At the same time, I wonder if because we are reacting to perhaps the over-focus on the gospel being about the after-life only, that we have gone too far in response. Do we now focus so much on the gospel and Kingdom-living in this life and what that means (which is incredibly important) but we now neglect talking about the gospel’s impact on the after-life? Perhaps it is fresh on my mind and heart, since my dad just died and my thinking has been about the after-life. But something I have a personal concern for is balance. As we adjust to making sure we teach and live out the good (great) news of the gospel and Kingdom living here and now in this life – that we still talk and teach about the reality of the after-life. That we still talk about heaven and we also still talk about the reality of hell. I honestly don’t hear too much talk about hell in most (but not all) emerging and emergent church circles. I know it isn’t pleasant to talk about. I know there is much mystery with it. I know God is the only one who knows people’s eternal destinations. I know we have used “hell” in manipulative and incorrect ways. And again, I understand fully the reality of how we neglected understanding the Kingdom of God on this earth and what that means and perhaps focused too much on the after-life only when we talked about the gospel. But at the same time, how can we forget about the reality of the after-life and not talk or think about hell and heaven?

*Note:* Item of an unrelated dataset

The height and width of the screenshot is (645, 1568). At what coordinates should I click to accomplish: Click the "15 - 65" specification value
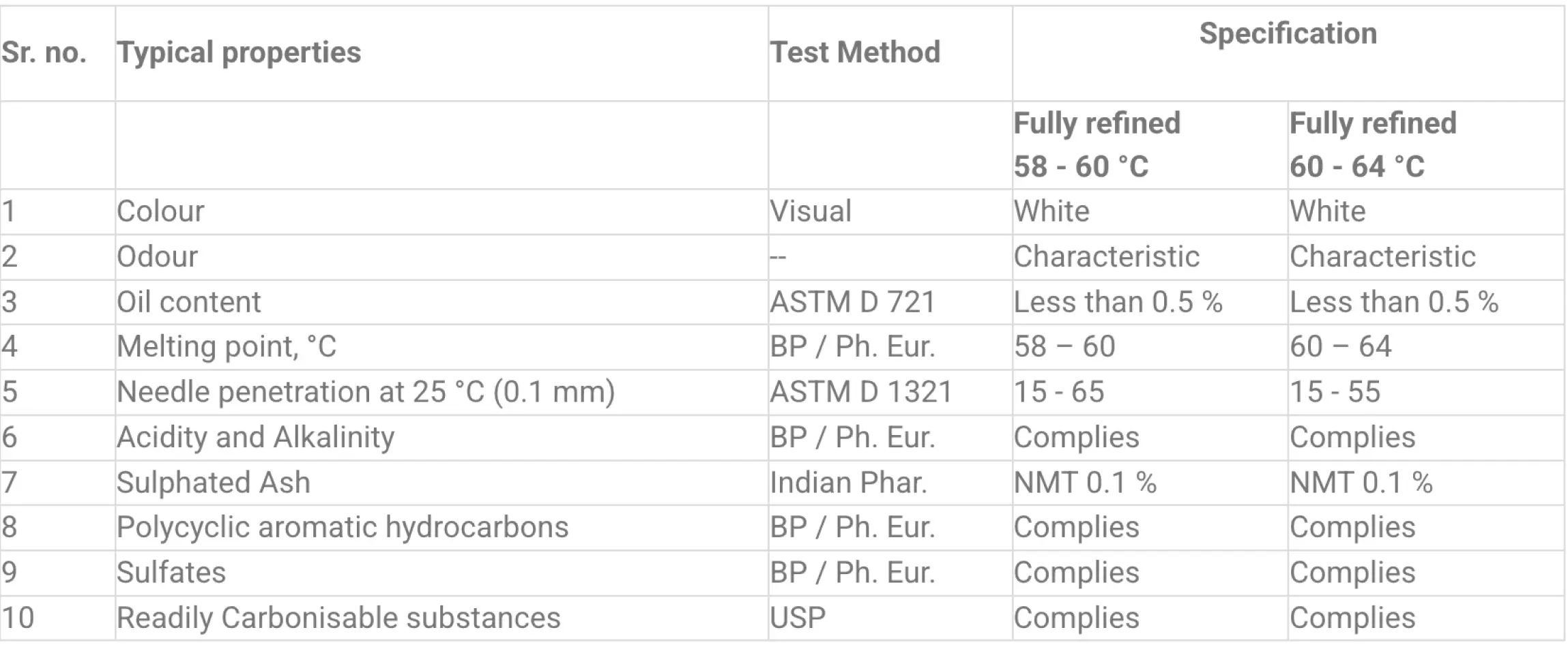[1059, 392]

I know some of my friends may not agree with me, but I fully believe in the reality of both heaven and the eternity of a hell. I may not understand all there is to it and much of the hell imagery isn’t actually biblical truth, but a poor understanding of biblical metaphors and mixing in medieval concepts that we have historically used. But I believe from passages such as in Daniel 12:2 to a bunch of them in the New Testament which to me clearly indicate that there is an eternal separation of people in the afterlife. A horrifying and heartbreaking, gut-wrenching, mind-searing, painful thought. But a reality I personally cannot dismiss. So it doesn’t mean that we take the gospel and only focus on hell, as the gospel is about this life too. But at the same time, we can’t forget or dismiss the topic of hell either, which I am wondering if we are beginning to do in some circles.

But I hope in emerging church (and all church circles) we don’t forget the reality of hell and aren’t afraid to speak about it in a balanced way. I don’t mean to sound like a backwoods fundamentalist of some type here, but we must have a healthy balance of Kingdom living and the gospel being for this life and for the life to come. Hell is real and to some degree, it does motivate and compel me to never forget about evangelism and teaching about the gospel in terms of the after-life, as well as this life.

What Kimball is seeking is a balance between social action and evangelism, already (kingdom now) and not yet (kingdom to come). We recently discussed what Ajith Fernando wrote as part of the Christian Vision Project as well as an excerpt from Christopher J.H. Wright. As you can see, this is an issue of concern for those who tend to swing the pendulum to either extreme – Kimball’s concern for the extreme of social justice alone (kingdom now) in the emerging church and others (including myself) concern for the extreme of evangelism alone (kingdom to come) in the traditional church.

What do you think? Can there be a balance forged by emerging churches and traditional churches that strengthen our evangelism and encourages social action?